Fortunately, we had a grant from the Vanderbilt Institute for Digital Learning (VIDL) that provided us with some money that we could use to set our system up on a commercial cloud server.  We received permission to use the subdomain sparql.vanderbilt.edu, so we started the project with the assumption that we could get a redirect from that subdomain to our cloud server when the time was right.  We decided to go with a Jelastic-based cloud service, since that system provided a GUI interface for managing the server.  There were cheaper systems that required doing all of the server configuration via the command line, but since we were novices, we felt that paying a little more for the GUI was worth it.  We ended up using ServInt as a provider for no particularly compelling reason other than group members had used it before.  There are many other options available.

Step 2: Setting up the cloud server

Since ServInt offered a 14 day free trial account, there was little risk in us playing around with the system at the start.  Eventually, we set up a paid account.  Since the cost was being covered by an institutional account, we did not want the credit card to be automatically charged when our initial $50 ran out.  Unfortunately, the account portal was a bit confusing - it turns out that turning off AutoPay does not actually prevent an automatic charge to the credit card.  So when our account got to an alert level of $15, we got hit with another $50 charge.  It turns out that the real way to turn off automatic charges is to set the autofunding level to $0.  Lesson learned - read the details.  Fortunately we were going to by more server time anyway.

● What to do:
A. Reproduce word for word everything in the cloud server excerpt from "Since ServInt offered" down to "server time anyway.".
B. Extend the account of setting up the cloud server, picking up right after its final sentence.

● Material:
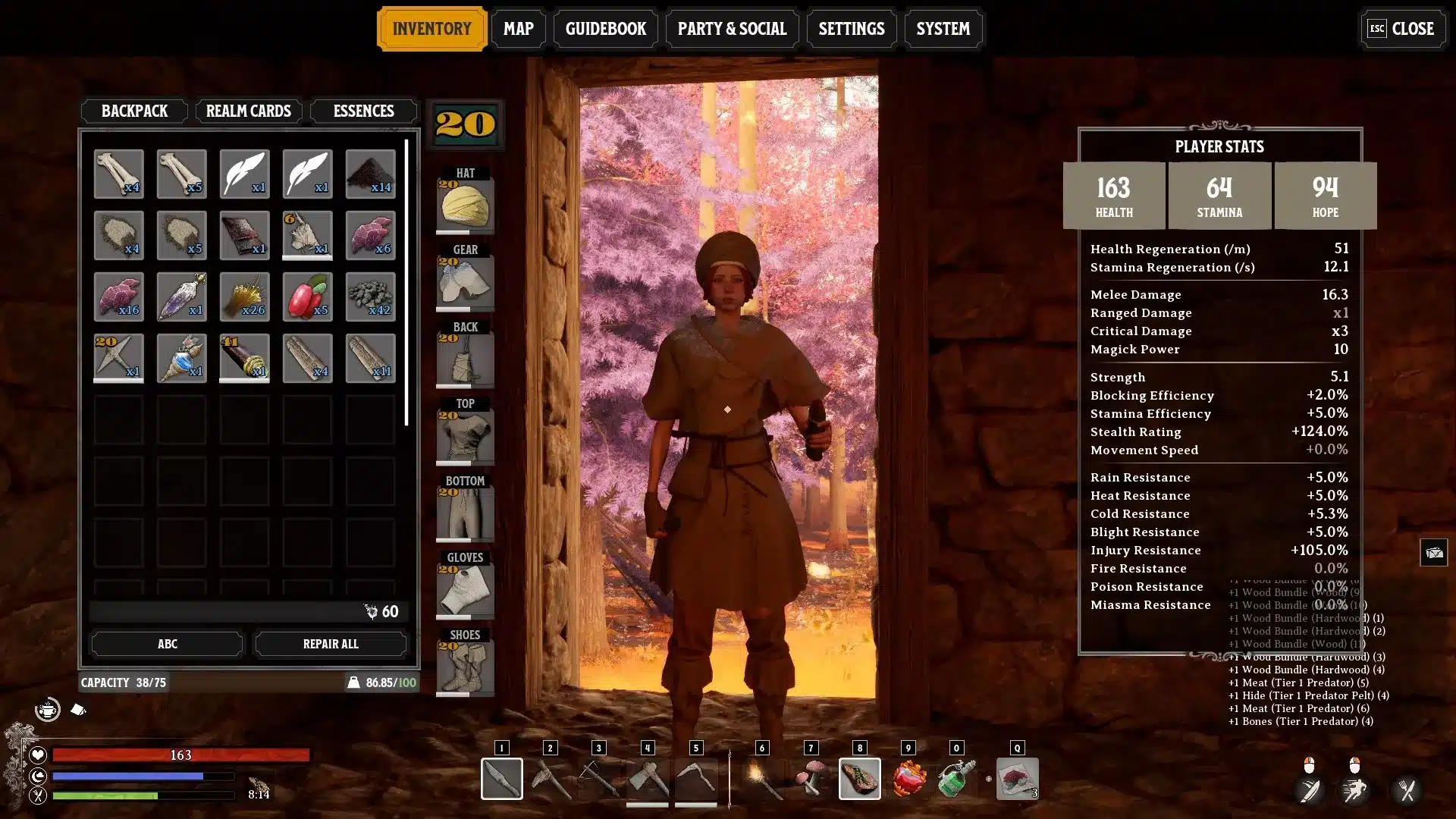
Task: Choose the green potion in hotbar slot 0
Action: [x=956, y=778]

--

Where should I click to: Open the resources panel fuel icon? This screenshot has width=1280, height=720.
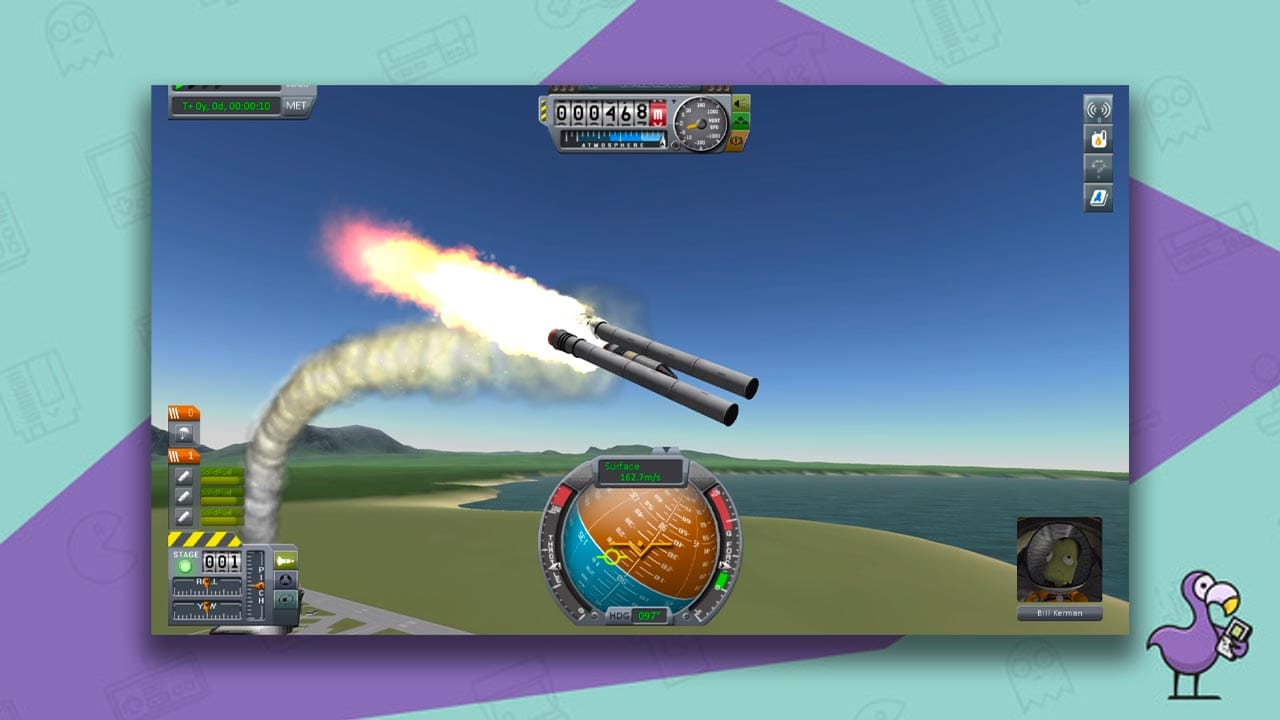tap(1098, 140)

---

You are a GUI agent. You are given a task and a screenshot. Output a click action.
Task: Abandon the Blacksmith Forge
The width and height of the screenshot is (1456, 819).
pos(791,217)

● Responses to the tasks:
A.
Since ServInt offered a 14 day free trial account, there was little risk in us playing around with the system at the start.  Eventually, we set up a paid account.  Since the cost was being covered by an institutional account, we did not want the credit card to be automatically charged when our initial $50 ran out.  Unfortunately, the account portal was a bit confusing - it turns out that turning off AutoPay does not actually prevent an automatic charge to the credit card.  So when our account got to an alert level of $15, we got hit with another $50 charge.  It turns out that the real way to turn off automatic charges is to set the autofunding level to $0.  Lesson learned - read the details.  Fortunately we were going to by more server time anyway.

B.
The server charges are based on units called "cloudlets".  Cloudlet usage is based on a combination of the amount of space taken up by the installation and by the amount of traffic handled by the server.  One cloudlet is 128 MiB of RAM and 400MHz of CPU.  The minimum number of reserved cloudlets per application server is one, and you can increase the upper scaling limits to whatever you want.  A higher limit means you could pay at a greater rate if there is heavy usage.  Here's what the Jelastic Environmental Topology GUI looks like:


The system that we eventually settled on uses an Nginx front-end server to handle authentication and load balancing, and a Tomcat back-end server to actually run the Blazegraph application.  The primary means of adjusting for heavy usage is to increase the "vertical" scaling limit (maximum resources allocated to a particular Tomcat instance).  If usage were really high, I think you could increase the horizontal scaling by creating more than one Tomcat instance.  I believe that in that case the Nginx server would balance the load among the multiple Tomcat servers.  However, since our traffic is generally nearly zero, we haven't really had to mess with that.  The only time that system resources have gotten tight was when we were loading files with over a million triples.  But that was only a short-term issue that lasted a few minutes.  At our current usage, the cost to operate the two-server combination is about $2 per day.


The initial setup of Blazegraph was really easy.  In the GUI control panel (see above), you just click "Create environment", then click the Create button to create the Tomcat server instance.  When you create the environment, you have to select a name for it that is unique within the jelastic.servint.net subdomain.  The name you chose will be the subdomain of your server.  We chose "vuswwg", so the whole domain name of our server was vuswwg.jelastic.servint.net .  What we chose wasn't really that important, since we were planning eventually to redirect to the server from sparql.vanderbilt.edu .

To load Blazegraph, go to the Blazegraph releases page and copy the WAR Application download link, e.g. https://github.com/blazegraph/database/releases/download/BLAZEGRAPH_RELEASE_2_1_4/blazegraph.war .  On the control panel, click on Upload and paste in the link you copied.  On the Deployment manager list, we selected "vuswwg" from the Deploy to... dropdown next to the BaseX863.war name.  On the subsequent popup, you will create a "context name".  The context name serves as the subpath that will refer to the Blazegraph application.  We chose "bg", so the complete path for the Blazegraph web application was: http://vuswwg.jelastic.servint.net/bg/ .  Once the context was created, Blazegraph was live and online.  Putting the application URL into a browser brought up the generic Blazegraph web GUI.  Hooray!

The process seemed too easy, and unfortunately, it was.  We had Blazegraph online, but there was no security and the GUI web interface as installed would have allowed anyone with Internet access to load their data into the triplestore, or to issue a "DROP ALL" SPARQL Update command to delete all of the triples in the store.  If one were only interested in testing, that would be fine, but for our purposes it was not.

Step 3: Securing the server

It became clear to us that we did not have the technical skills necessary to bring the cloud server up to the necessary level of security.  Fortunately, we were able to acquire the help of developer Ken Polzin, with whom I'd worked on a previous Bioimages project.  Here is an outline of how Ken set up our system (more detailed instructions are here).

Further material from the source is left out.